つい先日年が明け、節分が終わったと思ったらひな祭りまで終わってしまいました。本当に時間が過ぎるのは早いものです。お陰様で日々忙しく過ごしていると趣味の読書がなかなかできず、複雑な気分です。読書はなかなかできませんが、子供の読んでいる漫画、特に短編は短時間で読めるので気分転換には良いですね。先日手塚治虫先生の生誕90周年を記念したテレビ番組があったので、私が医師、外科医になるきっかけにもなった「ブラックジャック」を読み返しておりました。その中で、「でべその達」というタイトルがありました。内容は・・・

でべその達吉という青年がいて、幼少期より「でべそ」に加え、精神発達遅滞が有りいじめられてました。ただし、こと化石掘りに関しては天才的でした。ある恐竜の化石(後に「ゴルゴザウルス」という恐竜で実際にゴルゴ13が出演してます)を発掘する際に途中でヘルニアで一番怖い症状、「嵌頓(かんとん)」という命に関わるような緊急事態が起こってしまいました。ブラックジャックによる緊急手術で腸を一部切除し一命を取り留めました。しかし傷も回復していない状態でしたが、他の者にゴルゴザウルスの化石を掘らせると破損する可能性があるため、無理をしてしまいました。残念なことに化石の傍らで命を引き取りますが、本人は化石のそばにずっと居たいと願っており、本望だったと思われます。なんとその後、博物館でゴルゴザウルスの隣に1体の人体骨格標本が展示されていたという物語でした。
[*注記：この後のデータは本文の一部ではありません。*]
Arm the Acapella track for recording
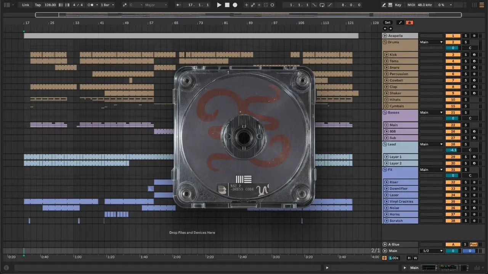Viewport: 488px width, 274px height. tap(474, 36)
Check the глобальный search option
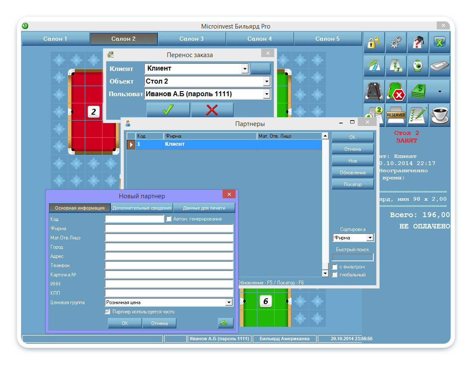Viewport: 472px width, 365px height. [x=335, y=275]
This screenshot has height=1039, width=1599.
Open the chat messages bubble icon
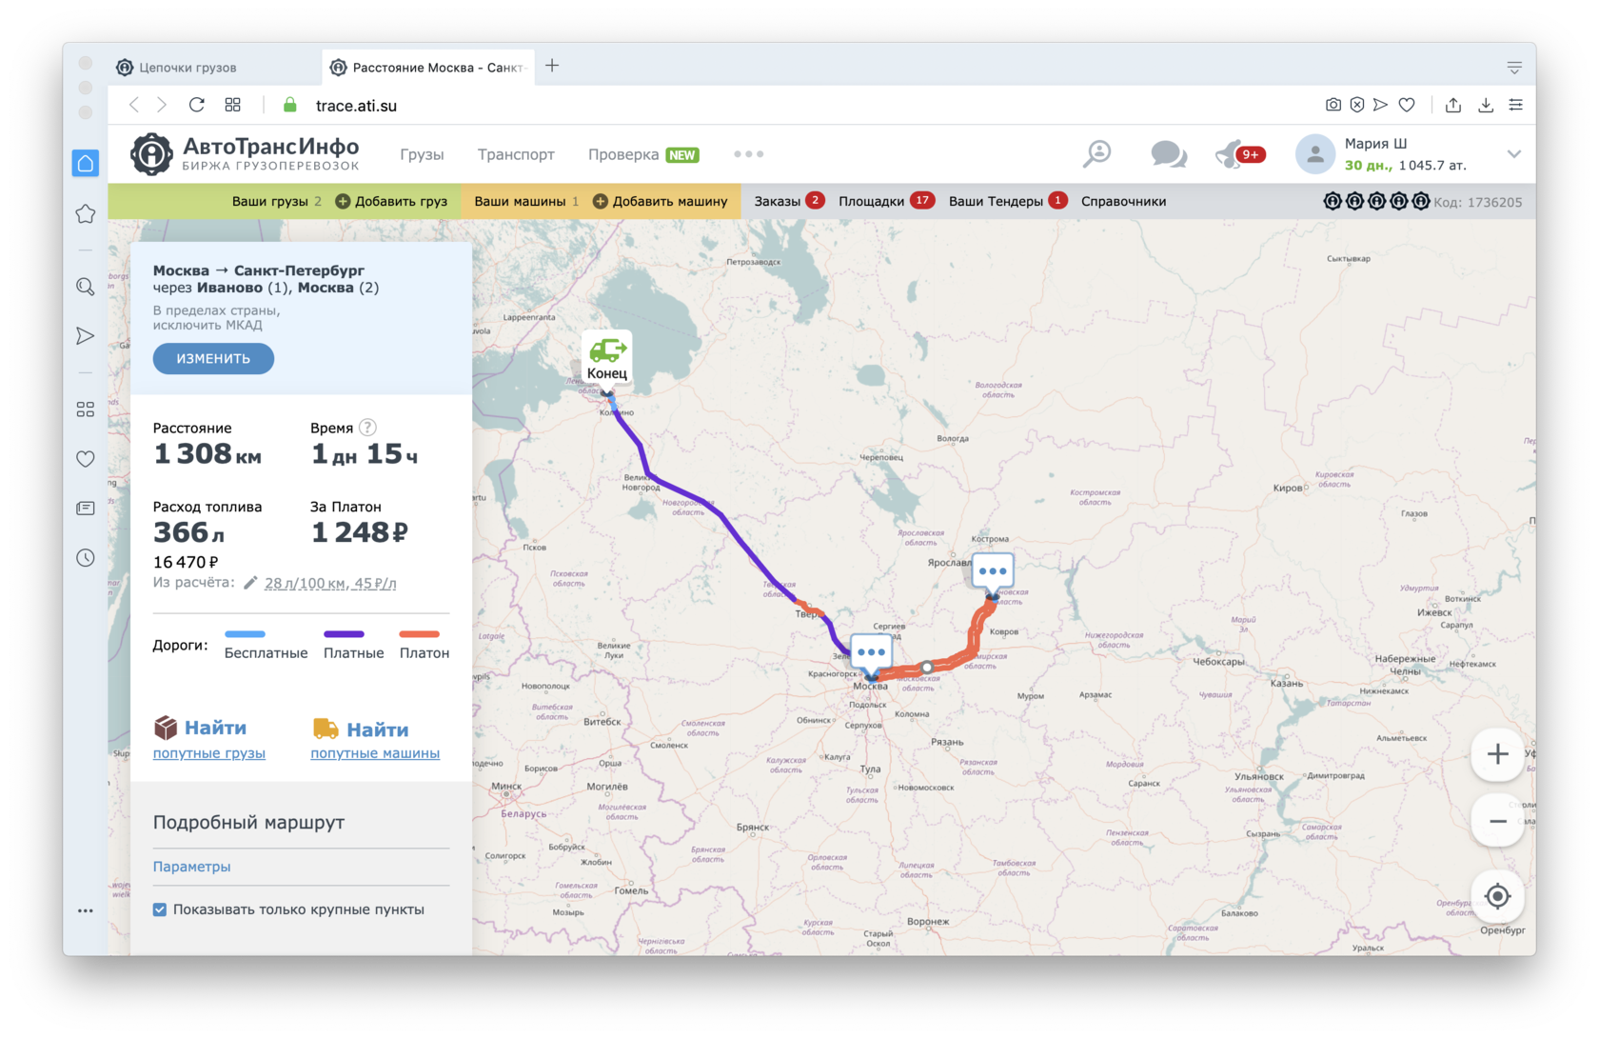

ストーリーも非常に完成度が高く、あらためて感動したのですが、更に感動したのは40年以上前にすでにヘルニアの緊急手術を題材に物語をつくった手塚治虫先生の才能です。

でべそ、いわゆる臍ヘルニアはそけいヘルニアとは発生部位が違いますが、同じような症状が出ますし、同じように「脱腸」と呼ばれております。現在は手術の質も向上しており、腹腔鏡日帰り手術で根治するまでになりました。

私もブラックジャックのように手術をして治療するだけでは無く、手塚治虫先生の様に人間味のある医師になりたいと改めて決意した2019年3月でした。